Otra vez el profesor Pnin. Las sátiras académicas de Vladimir Nabokov (3). Pnin (1957)

 


 

 

Por Rafael Castillo Zapata.

Que un personaje sea el desafortunado portador de una prótesis es un recurso de la comedia, entre otras cosas, porque el efecto cómico se basa, en buena medida, en la existencia de cierta disparidad entre un instrumento y su uso errático o entre una función y su equivocado desempeño. Si encontramos un gancho en lugar de una mano en la extremidad de un personaje manco, es probable que tendamos a reírnos a causa de la inadecuación existente entre ese sustituto y las complejas funciones de la mano al intentar tomar un lápiz, frotarse los párpados, taparse la boca al bostezar. Este efecto se magnifica si ese patético gancho se usa para intentar tocar piano o para rasgar las cuerdas de una guitarra o de un arpa. En este último caso, que el gancho opere de manera bastante eficiente para pulsar las cuerdas del instrumento, incluso mejor que la mano, provoca igualmente la risa por el efecto de sorpresa producido por lo inesperado de esa adecuación. Así nos lo muestran de manera harto generosa los más desproporcionados gags de la comedia circense o del guiñol infantil, que también vemos reproducirse en las películas de Buster Keaton o de Charlie Chaplin. Proteicos juegos con prótesis forman parte, pues, de la parafernalia hilarante de la comedia más primitiva, aquella que no se inmuta con echar mano, incluso, de lo cruel o de lo vil.

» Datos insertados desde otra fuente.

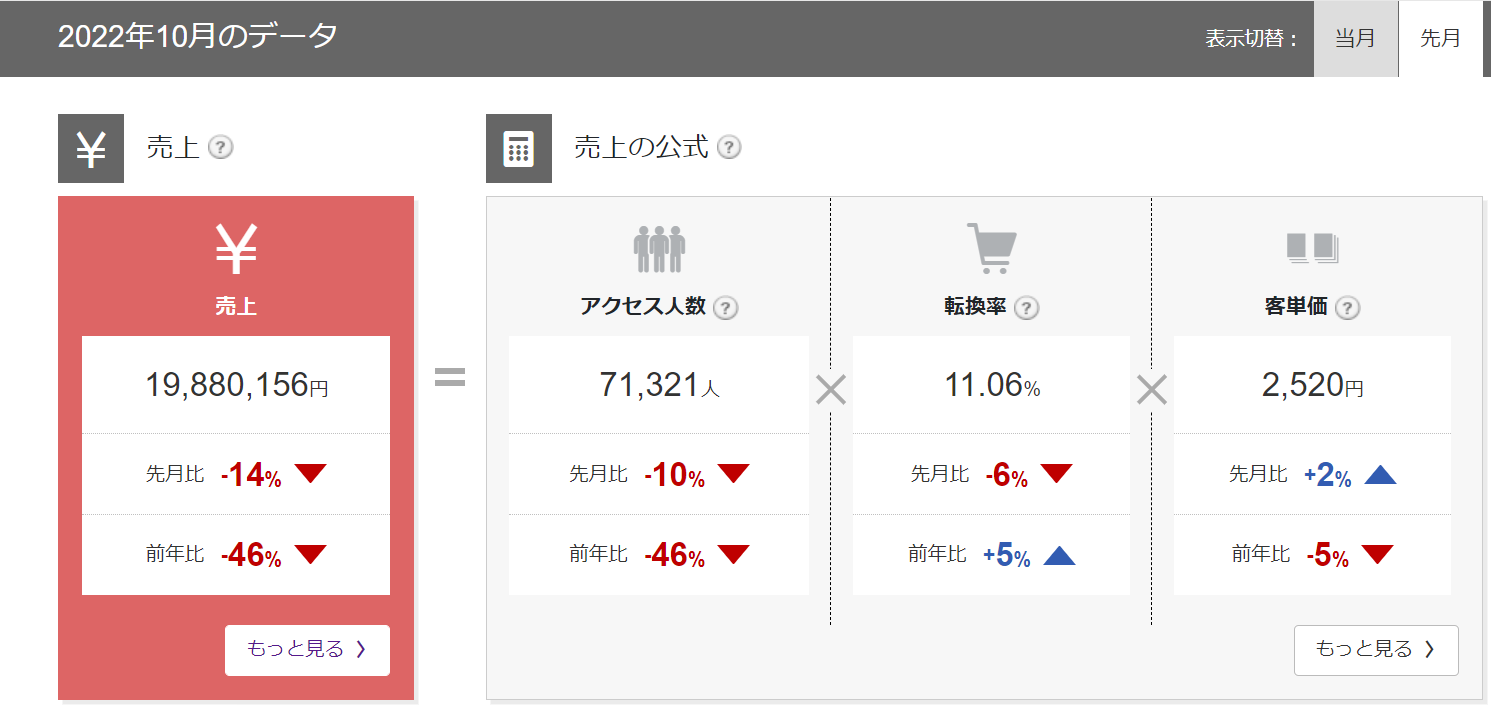Click the help icon next to 客単価
This screenshot has width=1491, height=715.
(x=1348, y=308)
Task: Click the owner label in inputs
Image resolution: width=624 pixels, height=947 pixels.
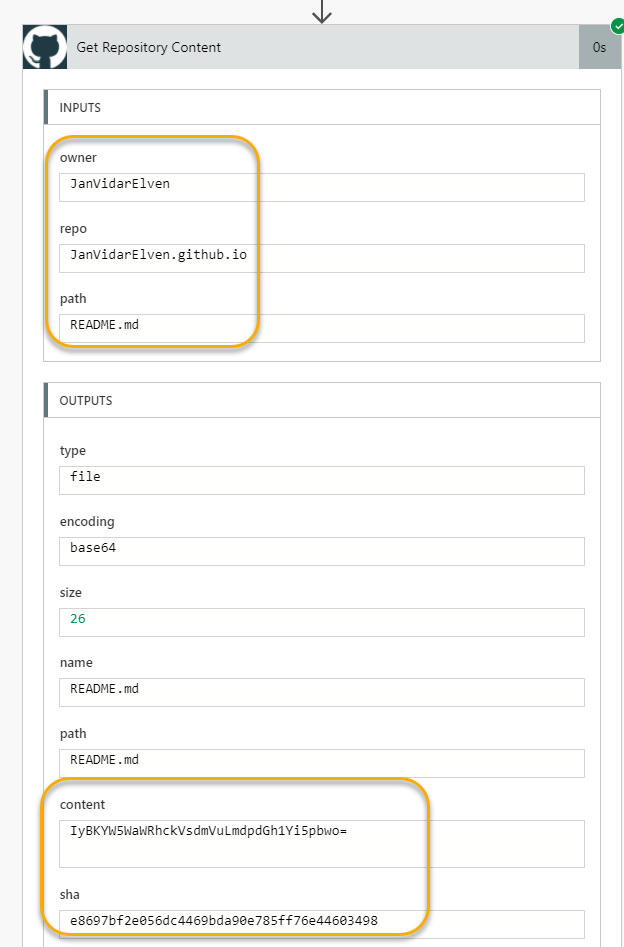Action: (x=78, y=158)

Comedia sutil, por otra parte, Pnin, como novela satírica, no escapa a esta constante. Y la prótesis que funciona como catalizador de situaciones cómicas en ella es nada menos que la dentadura postiza del pintoresco profesor de ruso Timofey Pnin, contratado, nadie sabe muy bien por qué, para dar clases en un college perdido en algún punto de la Costa Este americana llamado Waindell, su “refugio académico”, como dice el narrador. No es descabellado -lo sabemos, por lo que dice Girard- pensar que Nabokov se parodia un poco a sí mismo cuando organiza estas sátiras académicas donde el protagonista tiene tanto que ver con él: él también dictó clases de literatura rusa al emigrar a los Estados Unidos y lo hizo en una institución para señoritas muy parecida a Waindell, sólo que él tenía muchas alumnas, mientras que Pnin tenía apenas tres. Y, por supuesto, Nabokov no usaba dientes postizos, ¿o sí? Pero tanto si los usaba como si no una buena razón para haber elegido las peripecias de Pnin con su dentadura postiza como catalizador de la risa, es, simplemente, que a él, a Nabokov, podría ocurrirle algo igual. Y si nosotros nos reímos es por lo mismo: ¿a cuántos de nosotros nos espera tener que recurrir a una prótesis semejante, síntoma temible de lo senil, y nos reímos para exorcizar, con un estallido anímico ahuyentador -como el brujo que sopla unas brasas para disuadir a un demonio-, eso que nos podría -aunque no queramos- a nosotros mismos ocurrir; es decir: tener, en la mesilla de noche, un vaso con agua en el que nadan unos dientes perfectos, que nos sonríen allí, con su irónica morisqueta, al despertarnos?